Il Sole Domenica 14.6.15
I misteri dei neutrini/2
Una finestra sulla nuova fisica
di Vincenzo Barone
Ogni minuto, milioni di miliardi di neutrini (provenienti perlopiù dal Sole) attraversano il nostro corpo senza lasciare traccia – e senza ovviamente che ce ne accorgiamo. Queste misteriose particelle sono così riluttanti a interagire col resto del mondo che non hanno bisogno – come pensava una nostra ministra dell’istruzione – di un apposito tunnel per andare dal Cern di Ginevra, dove sono prodotte in collisioni subnucleari, fino ai laboratori del Gran Sasso, dove vengono osservate: compiono tranquillamente il viaggio tra la Svizzera e l’Abruzzo in due millisecondi e mezzo, attraversando indisturbate uno spicchio del nostro pianeta.

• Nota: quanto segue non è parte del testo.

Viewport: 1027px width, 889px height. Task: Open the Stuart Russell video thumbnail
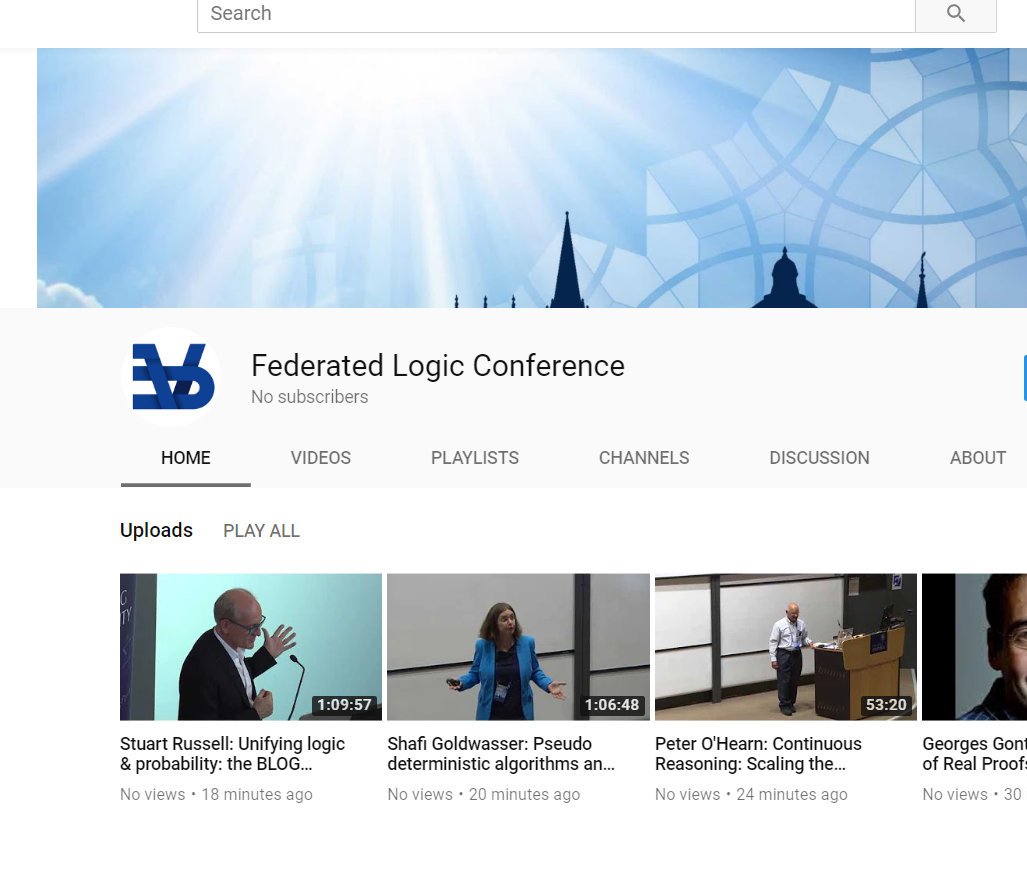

Ma non ci sono soltanto i neutrini solari e quelli degli acceleratori: ci sono anche i neutrini dei raggi cosmici e delle supernovae, quelli generati nei primissimi istanti dopo il Big Bang, che pervadono tutto lo spazio, quelli di altissima energia che arrivano chissà da dove, quelli provenienti dall’interno della Terra, e persino quelli «a kilometro zero», che produciamo noi stessi, circa 5000 al secondo – un po’ di più se mangiamo banane, perché sono emessi da un isotopo del potassio che abbonda in quel frutto. Tutti i neutrini che giungono fino a noi recano preziose informazioni sulle loro sorgenti e sui processi che li hanno originati - in definitiva, sul funzionamento dell’universo. Per osservare questi straordinari, ma elusivi, messaggeri, bisogna ricorrere a mezzi estremi: laboratori costruiti sotto terra per schermare i raggi cosmici (il più grande al mondo è quello dell’Istituto Nazionale di Fisica Nucleare sotto il Gran Sasso) e giganteschi “telescopi”, costituiti da reti di rivelatori disseminati in chilometri cubi di materia – ghiaccio in Antartide, acqua nelle profondità del Mediterraneo (uno di questi apparati è in costruzione al largo di Capo Passero in Sicilia).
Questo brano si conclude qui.